With corn prices rising, more area farmers are making plans to plant corn this spring.
Bill Wood, agriculture agent for K-State Research & Extension in Douglas County, said the increased market interest was becoming increasingly difficult for farmers to ignore.
With prices still high for petroleum-based fuels, companies are busy putting up new ethanol plants, he said. And because ethanol is made from corn, prices for the grain are continuing to climb - past $3 per bushel, the highest level in more than a decade.
"That's a good thing for our farmers," Wood said.
Corn already is the county's biggest crop. Last year, farmers harvested nearly 3 million bushels on 27,500 acres, enough to bring in $5.6 million.
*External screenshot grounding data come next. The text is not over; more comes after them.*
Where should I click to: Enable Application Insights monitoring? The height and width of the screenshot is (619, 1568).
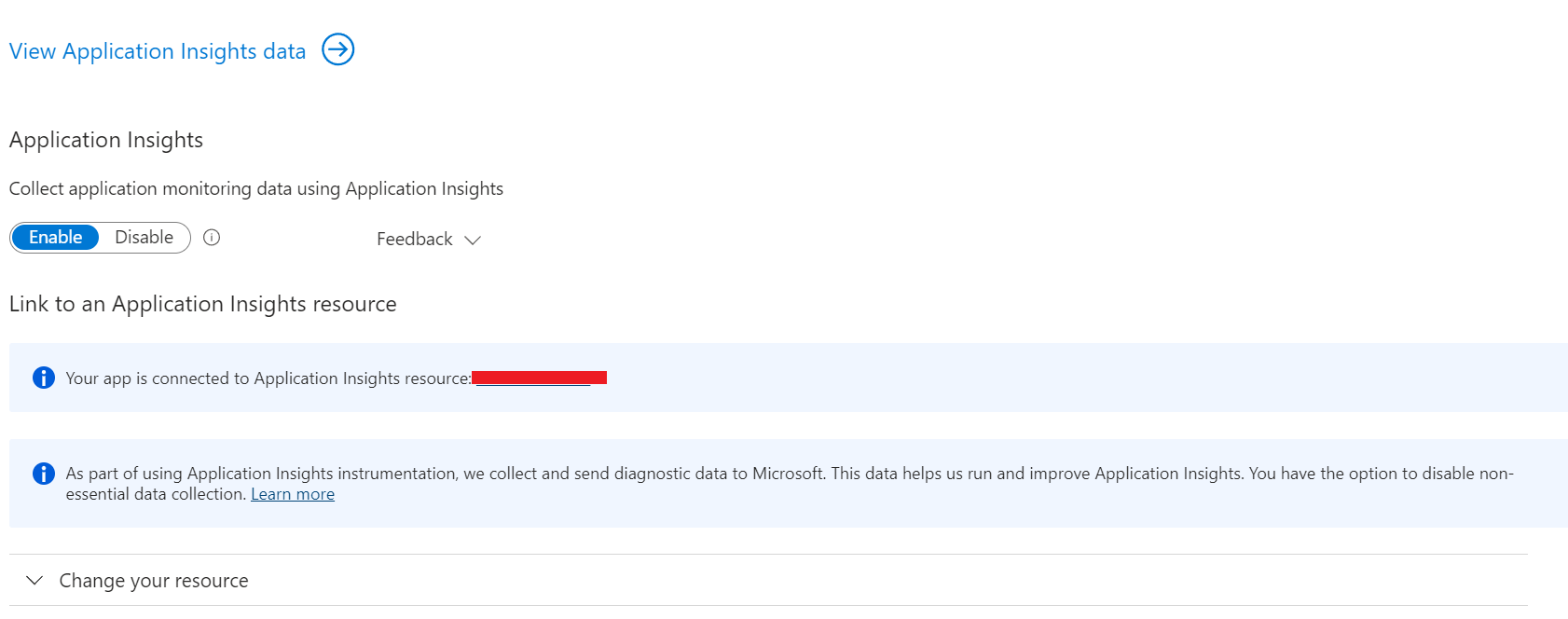coord(55,237)
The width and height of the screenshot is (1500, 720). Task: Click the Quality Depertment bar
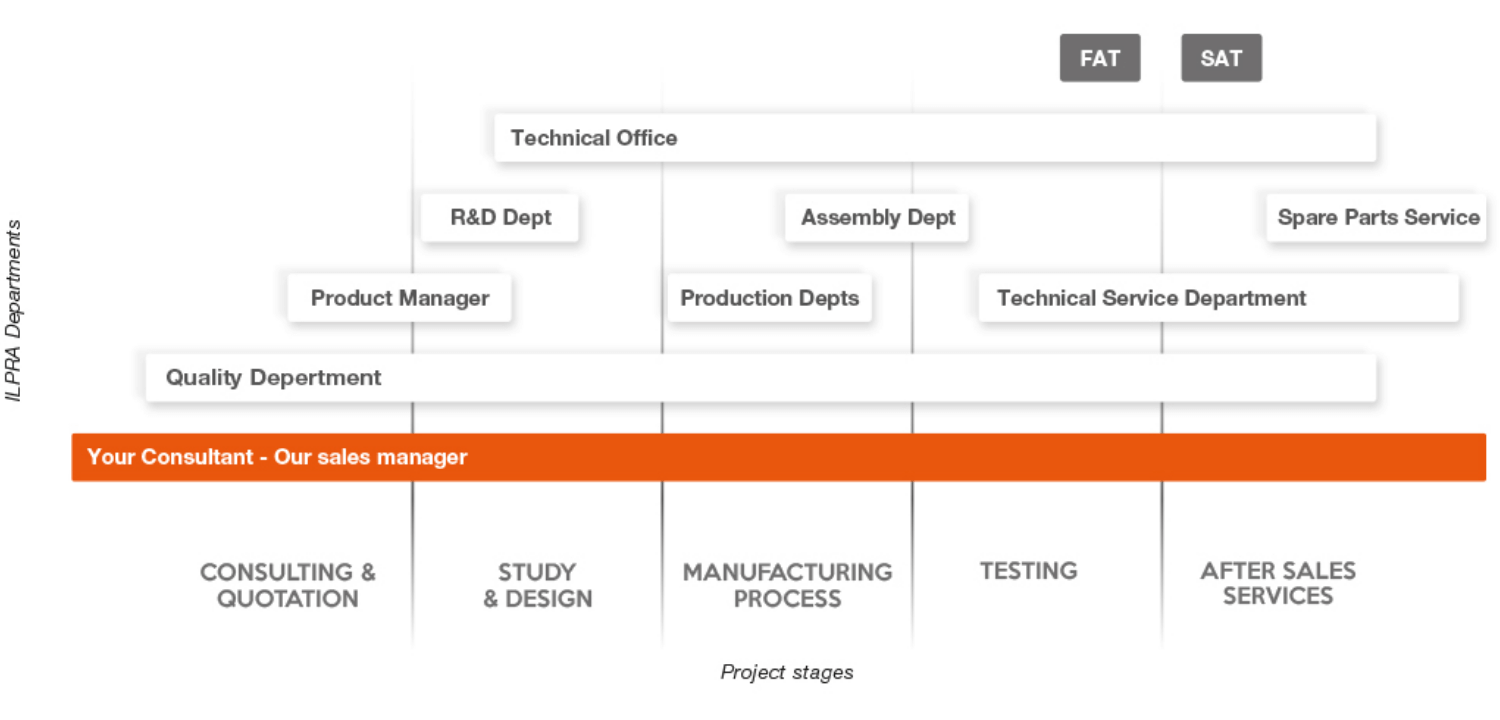[x=760, y=378]
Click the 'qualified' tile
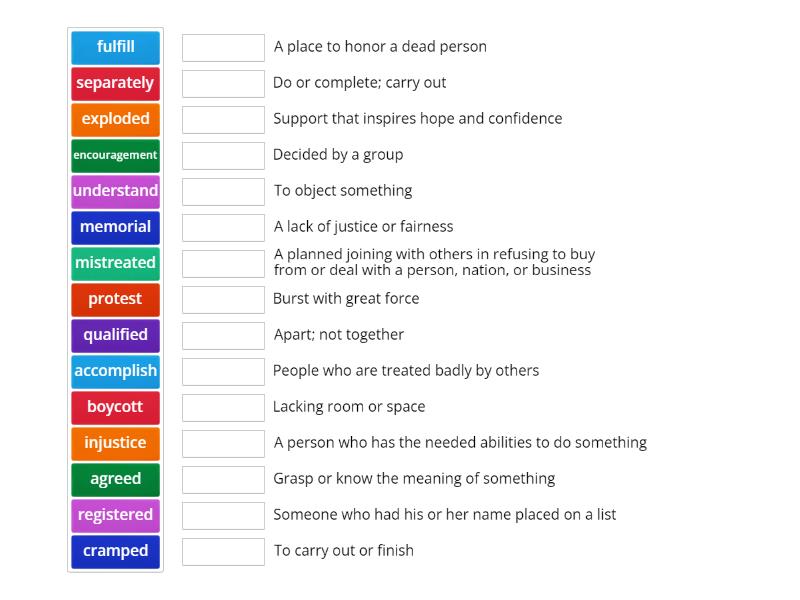This screenshot has width=800, height=600. pyautogui.click(x=115, y=335)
Soybeans actually took up more space in 2005 - 37,100 acres were harvested - but produced 1.4 million bushels, enough for $7.7 million.
Farmers often rotate the two crops, by planting beans on a particular field one year and then corn the next. The switch helps limit weeds, control insects and take advantage of natural fertilization, as soybeans produce nitrogen that can be used by corn a year later.
Now, with corn prices growing, more farmers should be more likely to opt for corn, Wood said, and therefore bring the county's beans-to-corn ratio closer to 50-50.
"That's not a bad idea," he said.
Wheat likely will remain a relatively small portion of the county's crop lineup next year, Wood said.
A year ago wheat accounted for about $500,000 in revenue, he said.